You have provided, perhaps unintentionally, a wonderful concretization on the difference between political power and economic power. In even simpler terms, its the difference between the gun and the dollar.


That is indeed the comparison I was trying to make. The average citizen should (if our democratic system worked correctly) wield just as much political power as the oligarch through his vote and so should be able to wield that power, collectively with the rest of society, to limit the economic power of the oligarch.

Unfortunately as our system works now the oligarch wields both substantially more political power through lobbying and general corruption in the government and courts as well as clearly wielding more economic power. What I am saying is that we as a society should endeavor to reduce the misbalance in economic power between the oligarch and the average citizen.


The ‘central planning committee’ and ‘the 5 year plan’ certainly have some baggage attached.


Yup. Years of propaganda convinced most people that these are exclusive features of Communist dictatorship, when they actually existed in post war capitalist societies as well.

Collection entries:
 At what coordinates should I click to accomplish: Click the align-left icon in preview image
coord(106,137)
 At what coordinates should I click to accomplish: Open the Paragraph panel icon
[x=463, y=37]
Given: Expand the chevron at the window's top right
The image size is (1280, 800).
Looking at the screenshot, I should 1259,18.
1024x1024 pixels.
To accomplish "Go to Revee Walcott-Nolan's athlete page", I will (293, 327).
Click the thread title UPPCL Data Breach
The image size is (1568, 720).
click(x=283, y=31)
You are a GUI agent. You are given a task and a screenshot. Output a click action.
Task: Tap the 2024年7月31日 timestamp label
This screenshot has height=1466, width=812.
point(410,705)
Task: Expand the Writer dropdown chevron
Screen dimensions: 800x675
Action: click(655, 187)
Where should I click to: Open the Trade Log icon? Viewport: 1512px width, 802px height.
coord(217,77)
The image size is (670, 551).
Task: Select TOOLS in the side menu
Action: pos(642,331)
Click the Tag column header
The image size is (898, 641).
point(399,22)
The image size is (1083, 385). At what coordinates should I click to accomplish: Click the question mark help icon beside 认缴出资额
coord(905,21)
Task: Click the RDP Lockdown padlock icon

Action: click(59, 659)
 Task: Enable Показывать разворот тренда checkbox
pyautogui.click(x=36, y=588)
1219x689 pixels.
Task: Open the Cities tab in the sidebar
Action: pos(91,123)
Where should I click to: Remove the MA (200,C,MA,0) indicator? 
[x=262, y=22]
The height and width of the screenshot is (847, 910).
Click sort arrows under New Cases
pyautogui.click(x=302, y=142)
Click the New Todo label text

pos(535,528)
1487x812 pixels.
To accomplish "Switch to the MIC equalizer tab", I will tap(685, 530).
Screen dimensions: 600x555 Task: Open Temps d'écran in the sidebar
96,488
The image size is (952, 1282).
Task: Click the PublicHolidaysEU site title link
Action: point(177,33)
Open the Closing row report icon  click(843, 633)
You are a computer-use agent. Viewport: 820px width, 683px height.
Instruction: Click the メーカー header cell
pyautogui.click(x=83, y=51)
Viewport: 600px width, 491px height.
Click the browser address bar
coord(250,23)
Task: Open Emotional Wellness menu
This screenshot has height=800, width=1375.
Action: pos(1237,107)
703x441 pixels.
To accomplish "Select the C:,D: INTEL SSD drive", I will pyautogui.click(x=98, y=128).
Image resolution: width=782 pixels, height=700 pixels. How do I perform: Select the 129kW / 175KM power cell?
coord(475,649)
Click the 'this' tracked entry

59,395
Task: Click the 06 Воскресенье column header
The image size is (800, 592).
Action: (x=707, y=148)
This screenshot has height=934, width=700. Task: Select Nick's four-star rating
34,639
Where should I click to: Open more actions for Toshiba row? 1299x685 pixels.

■ ACTIVITY 1 ■
Duplicate the portion of the exchange on political and economic power starting with "You have provided, perhaps" and going on through "the average citizen.".
■ ACTIVITY 2 ■
In the exchange on political and economic power, through what does the average citizen wield political power?
■ ACTIVITY 3 ■
Continue the exchange on political and economic power from the point where it stops.

■ RESPONSE 1 ■
You have provided, perhaps unintentionally, a wonderful concretization on the difference between political power and economic power. In even simpler terms, its the difference between the gun and the dollar.


That is indeed the comparison I was trying to make. The average citizen should (if our democratic system worked correctly) wield just as much political power as the oligarch through his vote and so should be able to wield that power, collectively with the rest of society, to limit the economic power of the oligarch.

Unfortunately as our system works now the oligarch wields both substantially more political power through lobbying and general corruption in the government and courts as well as clearly wielding more economic power. What I am saying is that we as a society should endeavor to reduce the misbalance in economic power between the oligarch and the average citizen.

■ RESPONSE 2 ■
Through his vote.

■ RESPONSE 3 ■
Fun historical fact: the father of the European Union, Jean Monnet, was the head of the “central planning committee” in France in 1950 (and he really wasn't a commie).


Well, the examples you have mind are likely not “democratic societies” (even though they often put a “Democratic“ in their name for good measure).

But then, if you look at the US from the new deal to Reagan or most of Western Europe from WWII to the 80s, you have an idea of what a planned[1] democratic society looks like. And then the scarecrow is less powerful as an argument, isn't it?

Also, Communism hasn't been defeated by the power of the Free Market. It has been defeated by the appeal of democratic societies living under a welfare state system.

When all a democracy has to offer is a free market but no shared well-being, dictatorship is around the corner. (You can already see it with the rise of populists leaders all around the western world).

[1] there used to be so much more planning compared to what goes now that from today's perspective I feel it's fair to call that “planned societies”.


We've seen enough attempts at planned societies that ended badly, so most folk are justifiably wary of further attempts, even putatively democratic ones. Make it easily opt-in, easily opted-out, and successful, and then people will be interested again.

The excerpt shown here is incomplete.